I think, by contrast, of such declarations as Table IV in the earliest Roman lawcode, Twelve Tables. Table IV deals with paternal power. Simply and chillingly the opening clause therein states: “A notably deformed child shall be killed immediately.” 

I’ve always found this particular law striking. The Romans, after all, had great respect for the father’s absolute power of life and death over his household. But this clause is an exception to that rule. The law doesn’t state that the father can decide what to do about a deformed child. There is no option given here for a wealthier family to keep such a child and raise him or her, if they so choose. Rather, the law orders this killing as a matter of fact—as a legal requirement. To violate this command is to break Roman law. Romans, after all, are not allowed to have flaws. 

In upholding abortion and euthanasia as acceptable killings in a world where we otherwise condemn murder, we civilized denizens of modernity are repaganizing. The non-Christian world has always been built on the bodies and bones of the weak and the vulnerable, Louise Perry has argued. She is not wrong. 

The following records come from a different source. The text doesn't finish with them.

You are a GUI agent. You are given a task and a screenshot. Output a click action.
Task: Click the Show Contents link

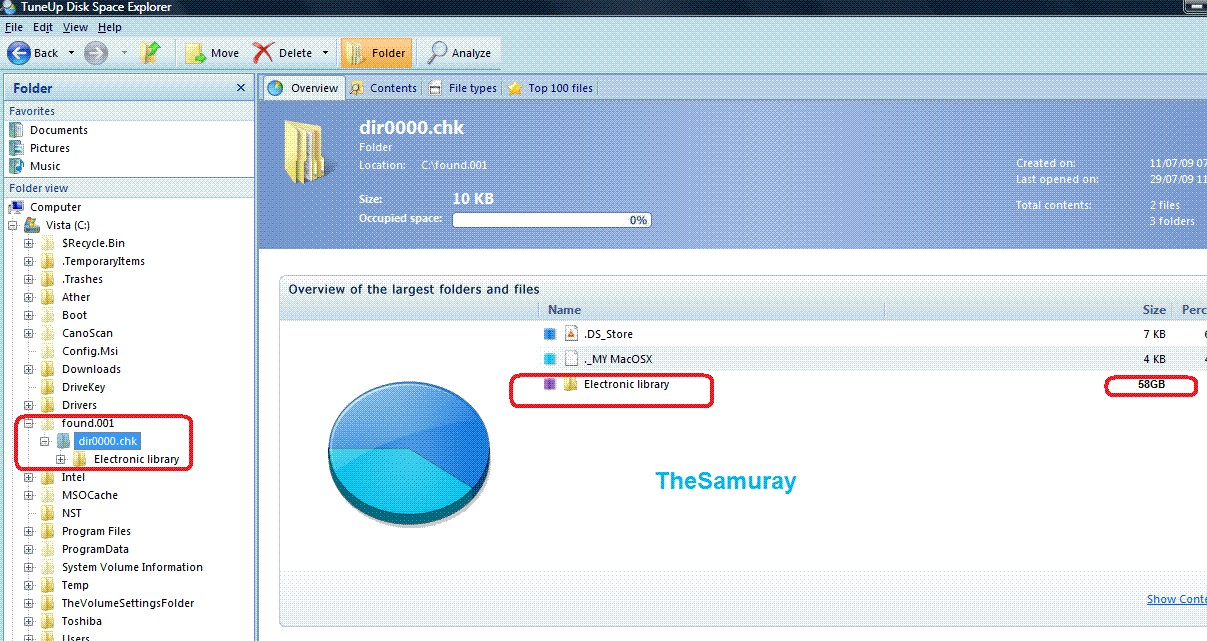pyautogui.click(x=1176, y=599)
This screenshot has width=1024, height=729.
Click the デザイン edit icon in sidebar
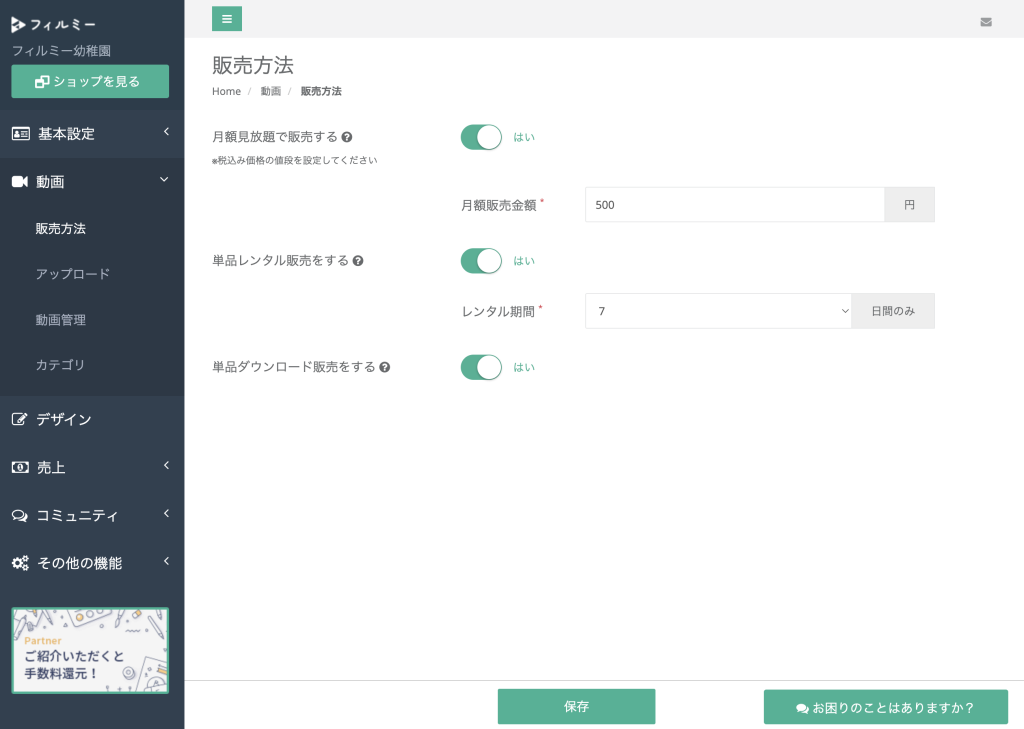pyautogui.click(x=20, y=419)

In a recent essay in Plough, “The Body She Had,” scholar Rosemarie Garland-Thomson who has lived a life with a disability, wonders about people who choose to not bring a child into the world. “This girl who is not in the world because of ‘the body that she had’ had a body like mine and a body like those of many of my friends. She was a girl with a body we now talk about as having a significant congenital disability.” People speak so matter-of-factly, Garland-Thomson notes, of lives like hers as “not worth living.” Yet here she is—a professor emerita of English and bioethics at Emory University, a talented writer with bylines including the New York Times, and also a woman with a body deemed flawed and imperfect. Perhaps a Roman father would have killed her outright. Plenty of parents today would too. 

In our throwaway culture, we shun and discard everything and everyone who isn’t perfect—or even just isn’t what we wanted right now. The problem is, how we treat the vulnerable and the powerless is how we treat everyone else, and even ourselves. How else would 15,300 people in Canada have requested to be euthanized in 2023? The lie is convincing.

Yet it is still a lie—just as it was in the Roman world. And we do not have to live by it.